■ **INSTRUCTIONS TO FOLLOW**:
Write out exactly, please, every line from the beginning of the entries to the line holding "This screenshot has width=972, height=470.", and no pictures.

■ **DATA SECTION**:
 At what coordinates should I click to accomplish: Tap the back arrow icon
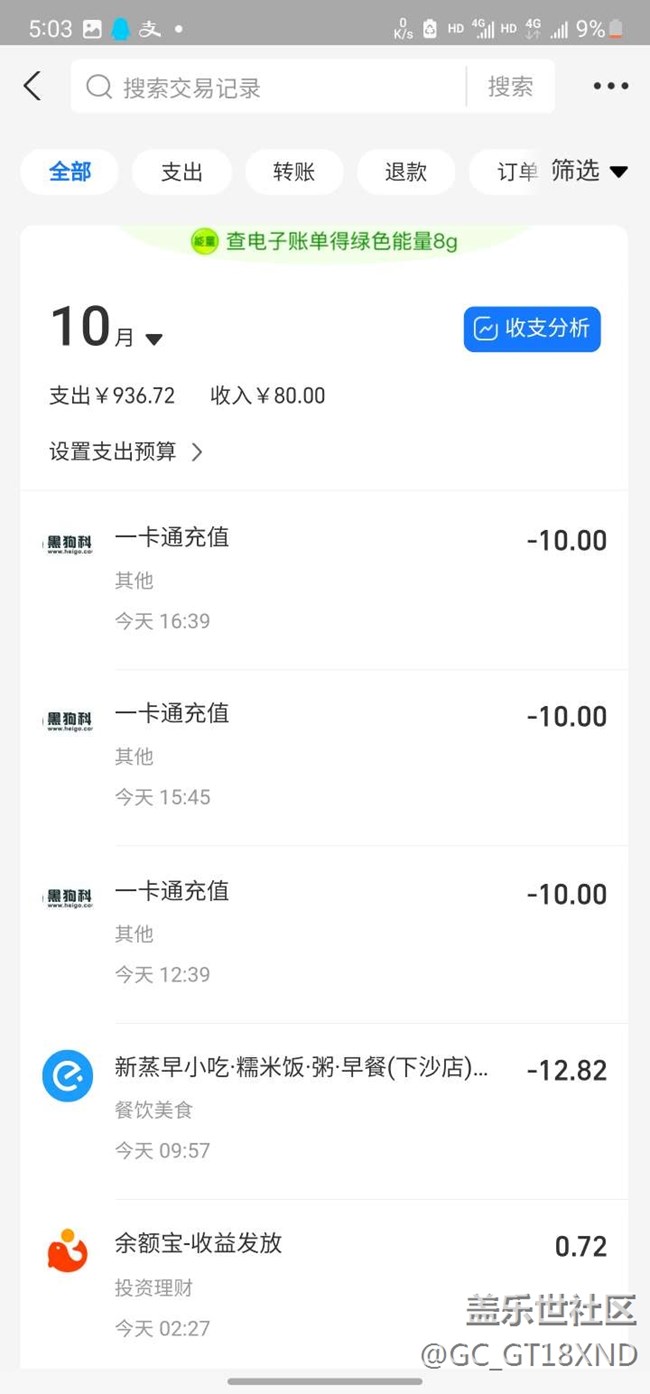[33, 86]

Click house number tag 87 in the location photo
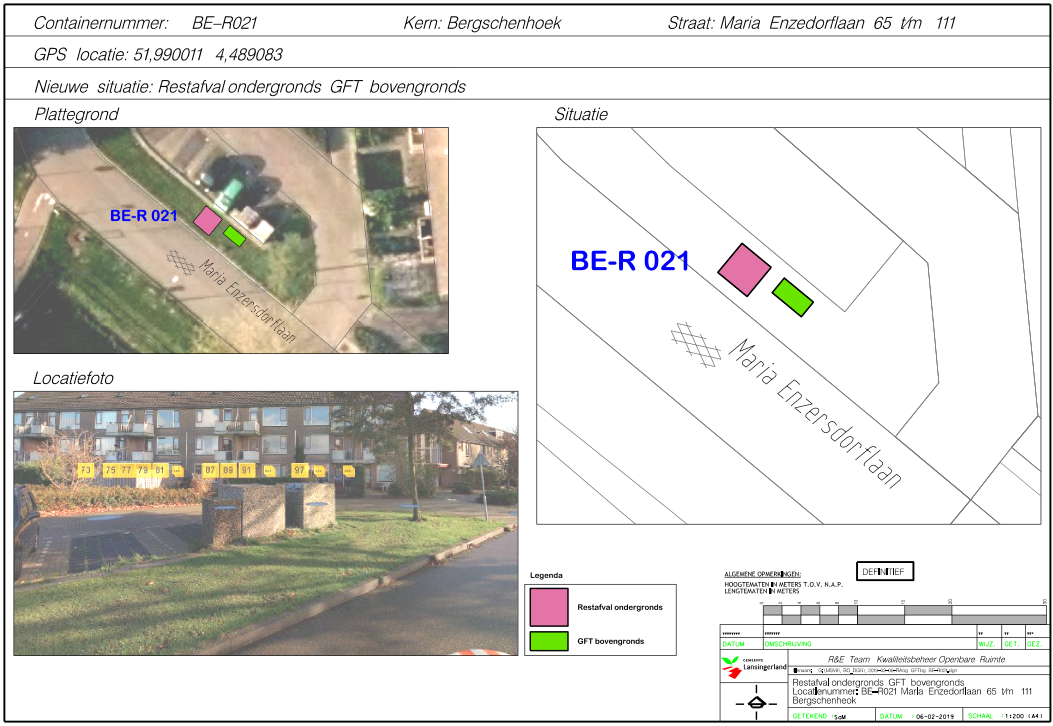coord(210,470)
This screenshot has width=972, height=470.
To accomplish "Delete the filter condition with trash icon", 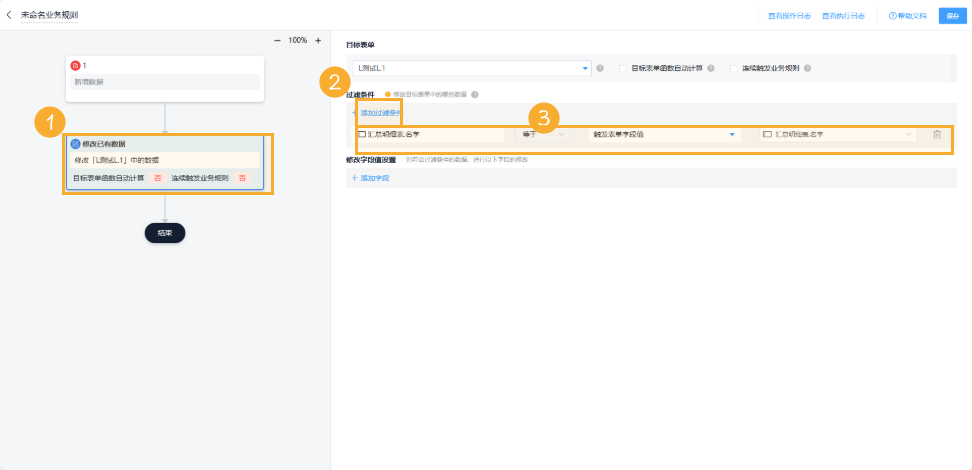I will [x=937, y=134].
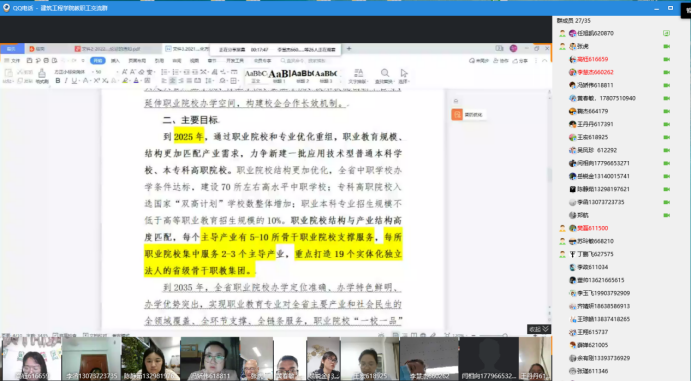Screen dimensions: 691x381
Task: Click the yellow highlight color button
Action: pos(126,81)
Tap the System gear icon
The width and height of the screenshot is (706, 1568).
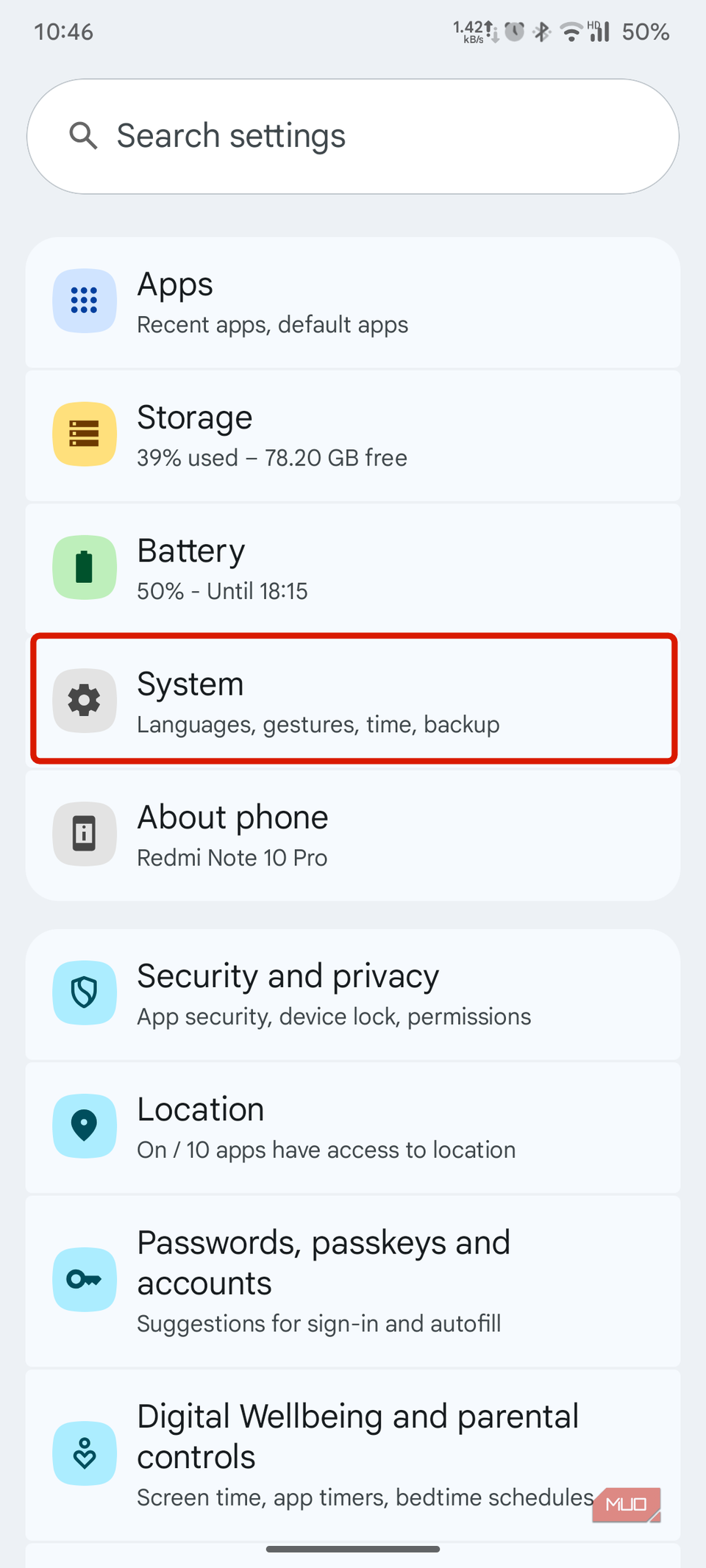(x=85, y=701)
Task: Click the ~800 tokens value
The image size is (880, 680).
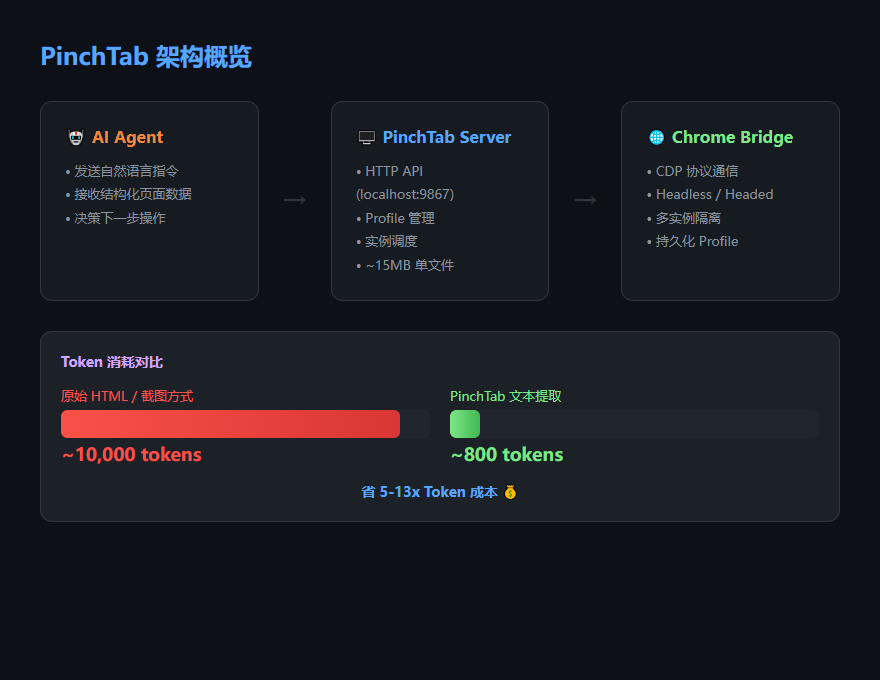Action: tap(507, 455)
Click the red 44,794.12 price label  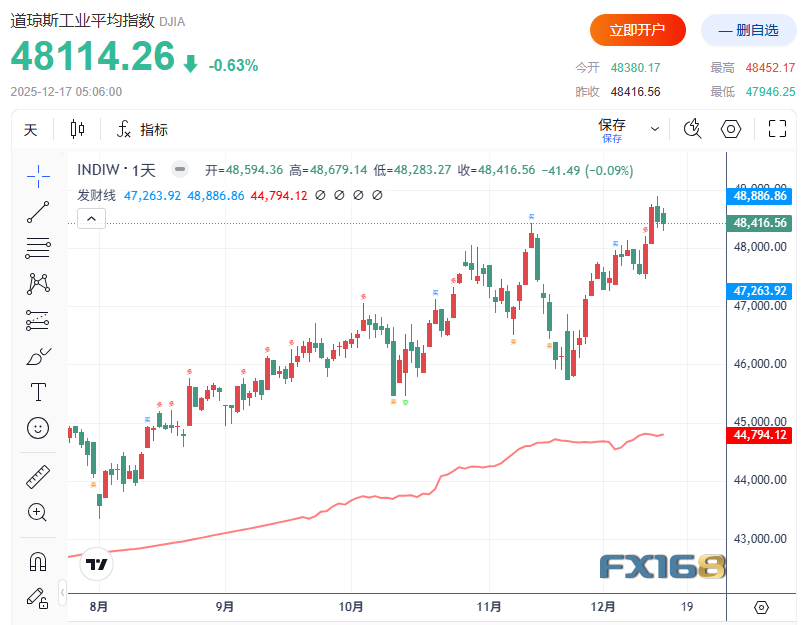click(x=760, y=435)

■ **ANSWER TO THE PROBLEM**:
 At what coordinates should I click to accomplish: Tap the back arrow icon
[33, 86]

Click house number tag 87 in the location photo
coord(210,470)
This screenshot has width=972, height=470.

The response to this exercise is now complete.